Classical CDs Weekly: Bach, Debussy, Rachmaninov, Stravinsky | reviews, news & interviews
Classical CDs Weekly: Bach, Debussy, Rachmaninov, Stravinsky
Classical CDs Weekly: Bach, Debussy, Rachmaninov, Stravinsky
Exciting French impressionism, Bach keyboard music and 20th century music composed by exiled Russians
Bach: The Well-Tempered Clavier Book 2 Peter Hill (piano) (Delphian)
Book 2 of Bach’s Well-Tempered Clavier doesn’t often appear without Book 1. It’s sometimes unfairly perceived as drier, more academic than its predecessor. Bach’s didactic aim for Book 1 (“for the profit and use of musical youth desiring instruction”) remains apposite. Sensible pianists won’t underplay this, and what you want to hear is something akin to an interesting lecture delivered by a charismatic guru. And Peter Hill fits the bill – hearing him play Bach is a little like listening to a friendly primary school teacher relating a stream of fascinating anecdotes. Hill’s outstanding technique need never be questioned – this is a musician who has recorded Messiaen’s complete piano output – but there’s no flashiness, no Gouldian ego distorting the music’s shape.

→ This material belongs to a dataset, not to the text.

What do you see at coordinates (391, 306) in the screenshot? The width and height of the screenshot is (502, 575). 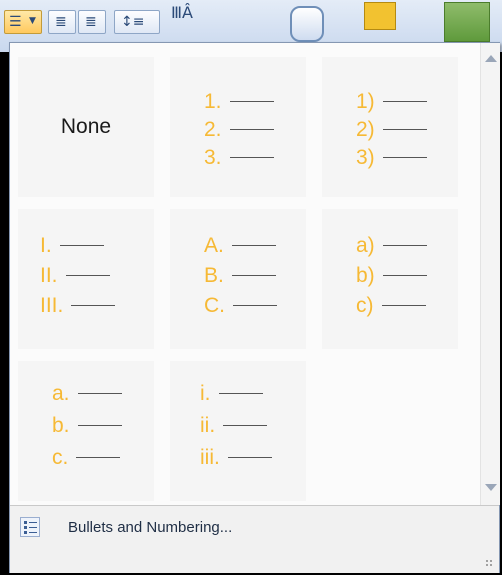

Mentioning all the high spots would require too many words. Hill’s lyrical way with the preludes is a consistent joy, and the gentle, unobtrusive control of tempo makes some of them sound like baroque improvisations. He can play with delicacy and humility. Each fugue is so carefully voiced, each entry so perfectly weighted. It’s easy to feel slightly oppressed and overwhelmed by this magisterial work; Hill makes it approachable without underplaying the compositional mastery. Along with Roger Woodward’s recording, this is essential listening. Hill’s sleeve notes combine erudition with accessibility.
Debussy: La Mer, Prélude à l’après-midi d’un faune, Images Orchestre National de France/Daniele Gatti (Sony)
Debussy’s La Mer was completed in the unlikely surroundings of an Eastbourne hotel. Good readings can still surprise and delight - how can an orchestra be made to produce sonorities so liquid, so unpredictable? It’s all in observing Debussy’s carefully calculated details, without overwhelming the momentum. Daniele Gatti’s performance never sacrifices the sense of forward movement. You get the wood and the trees. And the results are wonderfully exciting – the brashness, the aggression of the noisier climaxes comes as a welcome shock. This is Debussy painted in bold acrylics rather than insipid watercolours. Pay attention to the brass playing as the work finishes- those crucial fanfares excised by Debussy are reinstated before the chorale, and there’s something extraordinary going on in the trumpet parts in the stormy closing seconds which I’ve never noticed before. Have a towel ready.
Perhaps it was a mistake to follow such an extrovert La Mer with the gentler Prélude à l’après-midi d’un faune. But Gatti catches the sweaty heat of the piece and the wind solos are effortless. Debussy’s Images aren’t heard enough in their complete form. Here, Gigues is suitably foggy and damp, and Ibéria’s cod-Spanish colours are painted with affection. Rondes de Printemps sounds ebullient. Is this the best-played, best-conducted collection of Debussy’s orchestral music to appear in recent years? Probably.
Rachmaninov: Symphonic Dances; Stravinsky: Symphony in Three Movements London Symphony Orchestra/Valery Gergiev (LSO Live)
Stravinsky’s Symphony in Three Movements isn’t a symphony in the usual sense. Stravinsky didn’t "do" conventional symphonic development. Its constituent parts were cannily assembled from fragments of an abortive film score and sketches of work for piano and orchestra, with a last movement composed partly in response to news footage of WW2. Not that the casual listener would notice. It’s a thrilling work; disturbing, violent and ultimately exultant. Gergiev’s reading is a satisfying one and the LSO are on superlative form. The first movement’s dark energy is seductive; close your eyes and this could be a film noir soundtrack. Every rhythmic lurch is handled securely, without sacrificing the essential sense of danger, the feeling that things might collapse at any point. The jazzy closing minutes of the finale prefigure Bernstein, and that surprisingly juicy final chord is overwhelming.
And it’s a neat idea to couple the Stravinsky with Rachmaninov’s last work, another three-movement proto-symphony composed in early 1940s Los Angeles. Gergiev’s truculent, measured opening comes as a surprise, lending the music a darker, more subdued tone. The bass clarinet-led build up to the recapitulation is nicely handled and the nostalgic quote from the composer's First Symphony is mournful, almost desolate. There’s plenty of black humour in the second movement’s danse macabre, and Gergiev’s forces correctly observe the gear change to a slower tempo in the third dance as the Russian Orthodox chant gains the upper hand over the Dies irae. Punchy, powerful stuff, in close-up, vivid sound.